TASK DETAILS: Give again only those lines from the start of the entries through the line holding "has width=836, height=449.", leaving them as they are.

### ENTRIES SUPPLIED ###

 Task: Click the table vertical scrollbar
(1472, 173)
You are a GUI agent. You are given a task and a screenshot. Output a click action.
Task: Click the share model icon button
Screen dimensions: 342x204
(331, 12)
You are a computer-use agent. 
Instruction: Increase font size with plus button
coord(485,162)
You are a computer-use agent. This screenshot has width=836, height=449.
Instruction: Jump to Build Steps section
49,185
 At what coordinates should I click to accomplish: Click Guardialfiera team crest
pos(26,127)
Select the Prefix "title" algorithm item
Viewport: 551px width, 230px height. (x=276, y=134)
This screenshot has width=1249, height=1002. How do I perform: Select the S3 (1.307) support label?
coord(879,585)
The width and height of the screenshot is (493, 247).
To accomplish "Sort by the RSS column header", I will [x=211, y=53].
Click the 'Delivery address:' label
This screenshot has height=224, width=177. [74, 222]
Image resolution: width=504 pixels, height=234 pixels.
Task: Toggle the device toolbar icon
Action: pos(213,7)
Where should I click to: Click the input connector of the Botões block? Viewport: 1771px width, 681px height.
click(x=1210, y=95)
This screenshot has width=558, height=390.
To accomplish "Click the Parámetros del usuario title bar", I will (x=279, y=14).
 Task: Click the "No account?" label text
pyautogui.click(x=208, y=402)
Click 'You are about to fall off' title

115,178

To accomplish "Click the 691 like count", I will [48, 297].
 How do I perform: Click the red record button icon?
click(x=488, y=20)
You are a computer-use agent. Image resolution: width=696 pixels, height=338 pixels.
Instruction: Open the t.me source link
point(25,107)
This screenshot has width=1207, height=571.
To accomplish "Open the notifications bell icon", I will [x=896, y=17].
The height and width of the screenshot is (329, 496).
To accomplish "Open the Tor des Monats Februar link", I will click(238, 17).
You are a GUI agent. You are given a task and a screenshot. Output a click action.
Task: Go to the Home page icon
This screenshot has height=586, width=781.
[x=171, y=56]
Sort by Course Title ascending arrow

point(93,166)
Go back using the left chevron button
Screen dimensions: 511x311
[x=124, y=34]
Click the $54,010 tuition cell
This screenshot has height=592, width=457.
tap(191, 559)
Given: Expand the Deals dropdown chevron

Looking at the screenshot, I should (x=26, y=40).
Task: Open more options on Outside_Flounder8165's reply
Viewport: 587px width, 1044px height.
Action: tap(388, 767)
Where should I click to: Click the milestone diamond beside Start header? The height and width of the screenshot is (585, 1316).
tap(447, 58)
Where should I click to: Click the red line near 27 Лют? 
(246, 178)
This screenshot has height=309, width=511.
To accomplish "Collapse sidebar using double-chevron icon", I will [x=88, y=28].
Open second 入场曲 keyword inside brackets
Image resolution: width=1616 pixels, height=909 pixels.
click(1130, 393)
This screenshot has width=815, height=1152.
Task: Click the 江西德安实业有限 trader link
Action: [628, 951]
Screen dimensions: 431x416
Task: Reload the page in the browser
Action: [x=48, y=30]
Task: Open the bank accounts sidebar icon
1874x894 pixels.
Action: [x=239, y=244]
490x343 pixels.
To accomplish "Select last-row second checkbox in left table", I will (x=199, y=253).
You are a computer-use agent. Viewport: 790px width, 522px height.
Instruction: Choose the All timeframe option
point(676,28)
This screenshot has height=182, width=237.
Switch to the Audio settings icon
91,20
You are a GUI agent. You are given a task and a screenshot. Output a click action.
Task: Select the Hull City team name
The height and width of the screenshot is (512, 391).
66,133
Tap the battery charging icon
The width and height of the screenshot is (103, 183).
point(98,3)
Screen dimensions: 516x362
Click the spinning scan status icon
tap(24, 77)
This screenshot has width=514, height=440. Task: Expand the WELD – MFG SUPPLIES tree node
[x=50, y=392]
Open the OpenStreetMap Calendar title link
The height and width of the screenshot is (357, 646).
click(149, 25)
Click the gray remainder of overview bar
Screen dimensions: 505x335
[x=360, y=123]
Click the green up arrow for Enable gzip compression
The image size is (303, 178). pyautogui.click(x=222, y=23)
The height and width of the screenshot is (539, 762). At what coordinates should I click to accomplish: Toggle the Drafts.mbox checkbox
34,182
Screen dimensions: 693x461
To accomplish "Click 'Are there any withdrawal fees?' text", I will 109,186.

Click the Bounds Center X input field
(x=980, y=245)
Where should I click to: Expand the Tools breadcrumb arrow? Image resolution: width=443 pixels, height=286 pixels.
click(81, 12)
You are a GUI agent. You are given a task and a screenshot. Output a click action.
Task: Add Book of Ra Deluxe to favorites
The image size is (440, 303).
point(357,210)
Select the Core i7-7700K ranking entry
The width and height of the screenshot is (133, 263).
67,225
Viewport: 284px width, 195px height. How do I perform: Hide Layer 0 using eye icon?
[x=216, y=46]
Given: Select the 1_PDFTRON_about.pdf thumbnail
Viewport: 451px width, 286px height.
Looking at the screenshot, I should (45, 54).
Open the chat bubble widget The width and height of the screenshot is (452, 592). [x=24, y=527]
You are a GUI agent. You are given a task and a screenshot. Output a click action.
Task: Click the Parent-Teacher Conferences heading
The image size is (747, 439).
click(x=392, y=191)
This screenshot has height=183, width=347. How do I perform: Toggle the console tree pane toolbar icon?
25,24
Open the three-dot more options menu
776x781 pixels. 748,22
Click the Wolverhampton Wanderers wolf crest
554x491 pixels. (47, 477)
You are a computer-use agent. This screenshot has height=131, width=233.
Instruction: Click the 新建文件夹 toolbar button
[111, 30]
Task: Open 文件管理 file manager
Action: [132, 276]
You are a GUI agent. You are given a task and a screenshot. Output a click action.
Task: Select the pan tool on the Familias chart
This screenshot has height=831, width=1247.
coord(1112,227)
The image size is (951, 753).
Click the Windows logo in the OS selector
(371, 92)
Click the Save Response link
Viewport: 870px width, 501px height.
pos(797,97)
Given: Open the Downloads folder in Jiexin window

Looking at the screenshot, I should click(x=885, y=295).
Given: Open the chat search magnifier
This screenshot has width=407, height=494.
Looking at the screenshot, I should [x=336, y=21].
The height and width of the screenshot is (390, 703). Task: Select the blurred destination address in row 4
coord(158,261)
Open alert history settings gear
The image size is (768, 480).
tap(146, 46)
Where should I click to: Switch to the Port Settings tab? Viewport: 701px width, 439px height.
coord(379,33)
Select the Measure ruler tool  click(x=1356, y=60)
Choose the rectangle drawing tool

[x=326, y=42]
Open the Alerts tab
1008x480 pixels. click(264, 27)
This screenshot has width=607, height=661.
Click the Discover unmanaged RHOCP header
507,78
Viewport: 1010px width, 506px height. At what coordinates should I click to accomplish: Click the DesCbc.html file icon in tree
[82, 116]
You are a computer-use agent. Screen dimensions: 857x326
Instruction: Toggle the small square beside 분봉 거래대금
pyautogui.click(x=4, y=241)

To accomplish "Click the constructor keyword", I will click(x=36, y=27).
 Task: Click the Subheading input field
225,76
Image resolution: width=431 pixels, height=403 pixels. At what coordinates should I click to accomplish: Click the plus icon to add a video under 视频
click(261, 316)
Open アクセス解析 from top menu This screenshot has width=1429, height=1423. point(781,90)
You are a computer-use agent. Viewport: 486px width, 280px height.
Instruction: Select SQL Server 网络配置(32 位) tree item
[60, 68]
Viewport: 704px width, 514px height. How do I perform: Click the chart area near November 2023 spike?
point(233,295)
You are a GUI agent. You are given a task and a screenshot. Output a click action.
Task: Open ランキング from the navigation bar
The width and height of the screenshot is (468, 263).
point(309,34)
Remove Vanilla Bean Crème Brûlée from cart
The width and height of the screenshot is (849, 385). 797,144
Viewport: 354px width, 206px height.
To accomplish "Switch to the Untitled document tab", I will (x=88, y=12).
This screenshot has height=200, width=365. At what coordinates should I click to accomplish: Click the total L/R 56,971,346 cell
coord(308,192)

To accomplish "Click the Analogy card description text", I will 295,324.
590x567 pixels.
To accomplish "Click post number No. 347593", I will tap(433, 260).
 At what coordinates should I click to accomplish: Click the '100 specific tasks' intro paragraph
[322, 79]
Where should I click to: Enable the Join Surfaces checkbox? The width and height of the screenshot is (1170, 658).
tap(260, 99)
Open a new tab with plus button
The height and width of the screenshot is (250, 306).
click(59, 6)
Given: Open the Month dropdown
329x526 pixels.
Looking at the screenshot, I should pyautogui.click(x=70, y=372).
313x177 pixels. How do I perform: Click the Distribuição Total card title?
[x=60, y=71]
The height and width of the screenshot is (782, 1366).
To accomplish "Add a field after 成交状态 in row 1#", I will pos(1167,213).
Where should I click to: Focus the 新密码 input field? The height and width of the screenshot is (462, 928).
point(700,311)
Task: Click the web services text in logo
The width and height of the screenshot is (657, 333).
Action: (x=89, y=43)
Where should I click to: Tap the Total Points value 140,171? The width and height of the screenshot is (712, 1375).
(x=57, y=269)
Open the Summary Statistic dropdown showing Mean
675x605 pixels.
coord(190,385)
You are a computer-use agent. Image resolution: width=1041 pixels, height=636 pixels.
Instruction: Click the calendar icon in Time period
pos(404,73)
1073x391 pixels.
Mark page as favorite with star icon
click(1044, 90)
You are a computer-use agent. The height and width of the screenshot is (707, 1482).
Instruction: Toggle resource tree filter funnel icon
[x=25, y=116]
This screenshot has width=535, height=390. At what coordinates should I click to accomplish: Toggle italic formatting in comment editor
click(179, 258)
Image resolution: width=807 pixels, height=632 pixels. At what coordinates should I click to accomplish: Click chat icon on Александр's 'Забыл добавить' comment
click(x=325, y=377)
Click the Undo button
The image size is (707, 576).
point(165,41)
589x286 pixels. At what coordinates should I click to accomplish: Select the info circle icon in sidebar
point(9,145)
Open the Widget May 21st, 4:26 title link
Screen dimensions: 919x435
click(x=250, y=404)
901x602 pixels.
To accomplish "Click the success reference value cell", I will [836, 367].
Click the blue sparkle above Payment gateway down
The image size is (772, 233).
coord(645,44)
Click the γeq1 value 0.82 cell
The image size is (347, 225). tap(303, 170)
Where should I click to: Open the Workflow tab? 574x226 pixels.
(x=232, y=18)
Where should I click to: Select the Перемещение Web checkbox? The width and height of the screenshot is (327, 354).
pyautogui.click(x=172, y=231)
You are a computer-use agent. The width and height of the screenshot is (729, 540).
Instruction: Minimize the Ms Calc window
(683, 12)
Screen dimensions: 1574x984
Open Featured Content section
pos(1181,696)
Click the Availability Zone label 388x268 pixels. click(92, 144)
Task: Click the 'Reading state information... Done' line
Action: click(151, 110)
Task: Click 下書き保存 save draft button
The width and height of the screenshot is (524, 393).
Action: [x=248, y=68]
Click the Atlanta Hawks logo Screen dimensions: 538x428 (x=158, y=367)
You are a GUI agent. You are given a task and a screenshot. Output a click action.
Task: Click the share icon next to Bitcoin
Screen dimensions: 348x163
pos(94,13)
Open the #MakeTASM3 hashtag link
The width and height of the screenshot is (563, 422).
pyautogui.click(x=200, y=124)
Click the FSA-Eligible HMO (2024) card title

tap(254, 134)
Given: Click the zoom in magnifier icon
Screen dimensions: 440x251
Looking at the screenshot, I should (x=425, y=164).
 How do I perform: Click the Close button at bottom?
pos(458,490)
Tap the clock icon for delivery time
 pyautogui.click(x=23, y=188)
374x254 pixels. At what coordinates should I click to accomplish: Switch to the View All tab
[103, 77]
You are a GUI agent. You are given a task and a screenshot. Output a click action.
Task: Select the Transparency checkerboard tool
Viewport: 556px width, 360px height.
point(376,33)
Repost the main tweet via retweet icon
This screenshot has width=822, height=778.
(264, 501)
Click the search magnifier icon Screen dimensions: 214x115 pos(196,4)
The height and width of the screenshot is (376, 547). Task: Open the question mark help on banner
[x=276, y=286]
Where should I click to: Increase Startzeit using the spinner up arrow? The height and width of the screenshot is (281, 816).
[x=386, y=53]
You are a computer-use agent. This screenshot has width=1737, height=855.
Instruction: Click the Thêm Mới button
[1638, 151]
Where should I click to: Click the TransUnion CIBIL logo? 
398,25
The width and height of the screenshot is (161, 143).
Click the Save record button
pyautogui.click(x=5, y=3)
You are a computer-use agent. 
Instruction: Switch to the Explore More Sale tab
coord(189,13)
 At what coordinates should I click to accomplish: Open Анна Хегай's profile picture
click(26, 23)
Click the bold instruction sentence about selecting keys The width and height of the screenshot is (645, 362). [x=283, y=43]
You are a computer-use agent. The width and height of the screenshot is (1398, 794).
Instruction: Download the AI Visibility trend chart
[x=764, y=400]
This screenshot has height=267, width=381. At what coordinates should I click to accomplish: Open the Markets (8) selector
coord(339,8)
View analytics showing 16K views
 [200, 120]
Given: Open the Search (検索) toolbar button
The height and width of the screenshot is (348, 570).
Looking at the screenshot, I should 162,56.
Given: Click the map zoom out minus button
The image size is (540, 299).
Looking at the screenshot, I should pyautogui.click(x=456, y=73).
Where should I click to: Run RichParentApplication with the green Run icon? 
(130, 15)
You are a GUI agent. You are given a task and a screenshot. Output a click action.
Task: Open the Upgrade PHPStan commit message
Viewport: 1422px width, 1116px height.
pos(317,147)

###

EXERCISE OUTPUT:
 Task: Click the table vertical scrollbar
(1472, 173)
You are a GUI agent. You are given a task and a screenshot. Output a click action.
Task: Click the share model icon button
Screen dimensions: 342x204
(331, 12)
You are a computer-use agent. 
Instruction: Increase font size with plus button
coord(485,162)
You are a computer-use agent. This screenshot has width=836, height=449.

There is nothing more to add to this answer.